• **GIVEN REQUEST**:
Copy out, with no changes, the stretch of entries below from the line containing "Open the layout" through the line containing "pos(147,185)", including both of those lines.

• **Entries on where targets appear**:
· · · ·

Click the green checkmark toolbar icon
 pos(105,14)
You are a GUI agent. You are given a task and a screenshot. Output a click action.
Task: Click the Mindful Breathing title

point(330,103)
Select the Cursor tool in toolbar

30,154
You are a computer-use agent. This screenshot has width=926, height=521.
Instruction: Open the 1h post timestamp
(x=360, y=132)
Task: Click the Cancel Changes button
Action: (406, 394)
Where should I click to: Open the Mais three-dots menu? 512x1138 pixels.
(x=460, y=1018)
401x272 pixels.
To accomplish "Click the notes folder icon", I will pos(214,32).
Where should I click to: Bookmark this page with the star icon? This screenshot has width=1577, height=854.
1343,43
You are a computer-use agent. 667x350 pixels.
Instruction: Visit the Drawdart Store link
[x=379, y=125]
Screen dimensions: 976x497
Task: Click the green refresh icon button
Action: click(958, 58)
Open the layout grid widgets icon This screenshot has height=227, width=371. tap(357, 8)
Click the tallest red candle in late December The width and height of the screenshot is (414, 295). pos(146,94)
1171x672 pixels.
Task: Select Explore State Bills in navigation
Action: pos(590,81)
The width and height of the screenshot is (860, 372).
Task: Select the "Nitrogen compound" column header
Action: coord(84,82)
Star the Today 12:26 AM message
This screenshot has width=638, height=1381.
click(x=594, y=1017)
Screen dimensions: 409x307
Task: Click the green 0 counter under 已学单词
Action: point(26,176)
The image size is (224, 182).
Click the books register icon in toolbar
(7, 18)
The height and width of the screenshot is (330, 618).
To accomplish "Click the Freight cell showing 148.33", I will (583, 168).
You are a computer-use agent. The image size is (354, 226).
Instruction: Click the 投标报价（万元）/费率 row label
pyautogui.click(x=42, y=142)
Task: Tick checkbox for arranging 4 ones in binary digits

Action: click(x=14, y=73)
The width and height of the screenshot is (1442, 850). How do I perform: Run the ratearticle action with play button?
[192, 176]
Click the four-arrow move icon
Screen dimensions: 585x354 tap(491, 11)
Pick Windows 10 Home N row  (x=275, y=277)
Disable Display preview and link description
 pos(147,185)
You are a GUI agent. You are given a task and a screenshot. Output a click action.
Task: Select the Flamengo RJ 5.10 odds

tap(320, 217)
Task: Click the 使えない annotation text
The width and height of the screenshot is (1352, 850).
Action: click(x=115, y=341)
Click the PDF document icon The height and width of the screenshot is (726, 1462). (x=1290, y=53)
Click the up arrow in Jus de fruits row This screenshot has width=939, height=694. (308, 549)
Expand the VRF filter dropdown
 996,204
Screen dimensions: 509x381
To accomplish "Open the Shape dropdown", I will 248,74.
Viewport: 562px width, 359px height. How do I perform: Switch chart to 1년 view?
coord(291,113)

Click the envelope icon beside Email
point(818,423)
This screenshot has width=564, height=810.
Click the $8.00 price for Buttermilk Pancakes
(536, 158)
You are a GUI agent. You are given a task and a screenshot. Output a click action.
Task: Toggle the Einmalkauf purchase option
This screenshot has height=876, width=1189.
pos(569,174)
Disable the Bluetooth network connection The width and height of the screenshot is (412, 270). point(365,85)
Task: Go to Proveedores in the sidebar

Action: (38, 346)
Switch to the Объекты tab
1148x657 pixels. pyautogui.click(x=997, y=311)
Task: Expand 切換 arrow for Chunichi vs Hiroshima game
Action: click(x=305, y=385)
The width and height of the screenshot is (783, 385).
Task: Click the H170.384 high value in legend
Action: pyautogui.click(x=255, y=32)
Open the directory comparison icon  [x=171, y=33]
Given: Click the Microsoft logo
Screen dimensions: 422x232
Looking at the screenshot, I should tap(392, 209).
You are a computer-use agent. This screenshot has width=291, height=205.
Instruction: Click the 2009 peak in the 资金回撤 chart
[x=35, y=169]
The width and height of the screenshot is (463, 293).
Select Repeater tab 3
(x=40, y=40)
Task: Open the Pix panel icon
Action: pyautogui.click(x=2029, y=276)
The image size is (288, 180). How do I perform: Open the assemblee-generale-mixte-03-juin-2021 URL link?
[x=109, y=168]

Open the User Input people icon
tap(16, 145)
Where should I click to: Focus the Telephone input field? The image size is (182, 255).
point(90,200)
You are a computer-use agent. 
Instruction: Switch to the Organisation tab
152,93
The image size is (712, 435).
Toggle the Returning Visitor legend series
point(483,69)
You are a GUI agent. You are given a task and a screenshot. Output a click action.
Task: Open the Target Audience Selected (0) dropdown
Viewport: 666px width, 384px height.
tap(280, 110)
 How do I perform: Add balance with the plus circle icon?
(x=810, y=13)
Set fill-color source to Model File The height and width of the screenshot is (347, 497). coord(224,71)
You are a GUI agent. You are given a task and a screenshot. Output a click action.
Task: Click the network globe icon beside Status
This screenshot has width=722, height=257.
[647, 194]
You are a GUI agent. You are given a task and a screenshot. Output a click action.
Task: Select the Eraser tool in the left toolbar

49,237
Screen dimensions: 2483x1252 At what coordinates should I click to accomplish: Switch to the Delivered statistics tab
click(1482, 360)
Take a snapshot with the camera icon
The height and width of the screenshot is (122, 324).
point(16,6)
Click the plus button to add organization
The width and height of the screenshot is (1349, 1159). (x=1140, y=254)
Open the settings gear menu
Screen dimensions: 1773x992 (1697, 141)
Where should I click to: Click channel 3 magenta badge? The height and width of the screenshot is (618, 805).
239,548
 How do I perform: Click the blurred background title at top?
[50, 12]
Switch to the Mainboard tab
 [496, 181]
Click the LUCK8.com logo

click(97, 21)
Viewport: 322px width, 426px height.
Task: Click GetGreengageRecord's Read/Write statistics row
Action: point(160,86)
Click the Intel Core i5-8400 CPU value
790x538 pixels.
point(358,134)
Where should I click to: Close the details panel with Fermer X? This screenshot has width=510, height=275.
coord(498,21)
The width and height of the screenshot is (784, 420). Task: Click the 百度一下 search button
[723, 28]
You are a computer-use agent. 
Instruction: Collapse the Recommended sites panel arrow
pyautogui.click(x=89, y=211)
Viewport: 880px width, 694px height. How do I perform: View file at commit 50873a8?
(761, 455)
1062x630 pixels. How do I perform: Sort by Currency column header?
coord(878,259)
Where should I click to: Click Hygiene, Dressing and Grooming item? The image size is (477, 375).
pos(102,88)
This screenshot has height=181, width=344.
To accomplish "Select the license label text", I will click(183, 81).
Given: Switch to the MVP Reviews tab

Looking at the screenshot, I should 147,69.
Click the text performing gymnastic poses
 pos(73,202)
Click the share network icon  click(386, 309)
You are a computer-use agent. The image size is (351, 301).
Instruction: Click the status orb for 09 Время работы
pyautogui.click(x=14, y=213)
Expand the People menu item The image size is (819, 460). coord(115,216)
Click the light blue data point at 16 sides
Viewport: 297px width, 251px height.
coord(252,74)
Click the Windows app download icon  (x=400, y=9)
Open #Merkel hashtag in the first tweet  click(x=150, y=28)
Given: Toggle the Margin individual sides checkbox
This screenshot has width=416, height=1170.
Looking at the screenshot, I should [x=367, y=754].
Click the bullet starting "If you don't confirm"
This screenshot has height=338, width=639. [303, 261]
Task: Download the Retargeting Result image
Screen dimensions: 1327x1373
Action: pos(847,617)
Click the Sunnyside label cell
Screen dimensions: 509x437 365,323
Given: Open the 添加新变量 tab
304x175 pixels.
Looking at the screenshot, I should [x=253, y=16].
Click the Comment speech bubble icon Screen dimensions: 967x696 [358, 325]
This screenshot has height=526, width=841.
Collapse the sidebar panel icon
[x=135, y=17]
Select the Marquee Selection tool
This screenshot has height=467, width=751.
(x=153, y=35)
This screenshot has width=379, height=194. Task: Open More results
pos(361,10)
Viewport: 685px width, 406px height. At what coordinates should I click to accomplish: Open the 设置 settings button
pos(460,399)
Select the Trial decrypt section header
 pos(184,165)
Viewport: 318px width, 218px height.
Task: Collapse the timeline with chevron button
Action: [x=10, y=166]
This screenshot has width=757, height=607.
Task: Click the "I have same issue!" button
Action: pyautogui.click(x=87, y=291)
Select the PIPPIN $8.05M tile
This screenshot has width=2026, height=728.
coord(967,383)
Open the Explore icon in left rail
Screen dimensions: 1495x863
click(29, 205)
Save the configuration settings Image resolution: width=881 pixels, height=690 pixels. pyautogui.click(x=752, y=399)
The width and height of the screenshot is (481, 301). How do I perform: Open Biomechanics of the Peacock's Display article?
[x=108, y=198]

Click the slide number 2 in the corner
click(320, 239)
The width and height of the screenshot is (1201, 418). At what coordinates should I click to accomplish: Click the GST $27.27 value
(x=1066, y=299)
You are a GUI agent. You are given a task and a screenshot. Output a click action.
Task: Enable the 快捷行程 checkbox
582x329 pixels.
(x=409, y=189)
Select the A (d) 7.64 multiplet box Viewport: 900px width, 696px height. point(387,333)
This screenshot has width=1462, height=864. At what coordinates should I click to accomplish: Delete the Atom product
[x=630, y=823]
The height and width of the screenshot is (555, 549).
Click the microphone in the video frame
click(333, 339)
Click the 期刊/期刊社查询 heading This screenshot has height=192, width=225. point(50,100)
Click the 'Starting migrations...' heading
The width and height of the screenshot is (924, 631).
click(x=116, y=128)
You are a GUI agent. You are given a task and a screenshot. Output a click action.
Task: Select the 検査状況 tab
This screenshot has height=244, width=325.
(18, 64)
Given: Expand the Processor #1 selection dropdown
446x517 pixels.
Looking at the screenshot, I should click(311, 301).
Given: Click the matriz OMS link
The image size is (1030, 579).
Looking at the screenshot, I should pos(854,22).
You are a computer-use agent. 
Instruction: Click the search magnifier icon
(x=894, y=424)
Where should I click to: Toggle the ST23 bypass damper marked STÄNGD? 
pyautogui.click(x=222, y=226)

· · · ·

• **TASK OUTPUT**:
Open the layout grid widgets icon This screenshot has height=227, width=371. tap(357, 8)
Click the tallest red candle in late December The width and height of the screenshot is (414, 295). pos(146,94)
1171x672 pixels.
Task: Select Explore State Bills in navigation
Action: pos(590,81)
The width and height of the screenshot is (860, 372).
Task: Select the "Nitrogen compound" column header
Action: coord(84,82)
Star the Today 12:26 AM message
This screenshot has width=638, height=1381.
click(x=594, y=1017)
Screen dimensions: 409x307
Task: Click the green 0 counter under 已学单词
Action: point(26,176)
The image size is (224, 182).
Click the books register icon in toolbar
(7, 18)
The height and width of the screenshot is (330, 618).
To accomplish "Click the Freight cell showing 148.33", I will (583, 168).
You are a computer-use agent. The image size is (354, 226).
Instruction: Click the 投标报价（万元）/费率 row label
pyautogui.click(x=42, y=142)
Task: Tick checkbox for arranging 4 ones in binary digits

Action: click(x=14, y=73)
The width and height of the screenshot is (1442, 850). How do I perform: Run the ratearticle action with play button?
[192, 176]
Click the four-arrow move icon
Screen dimensions: 585x354 tap(491, 11)
Pick Windows 10 Home N row  (x=275, y=277)
Disable Display preview and link description
 pos(147,185)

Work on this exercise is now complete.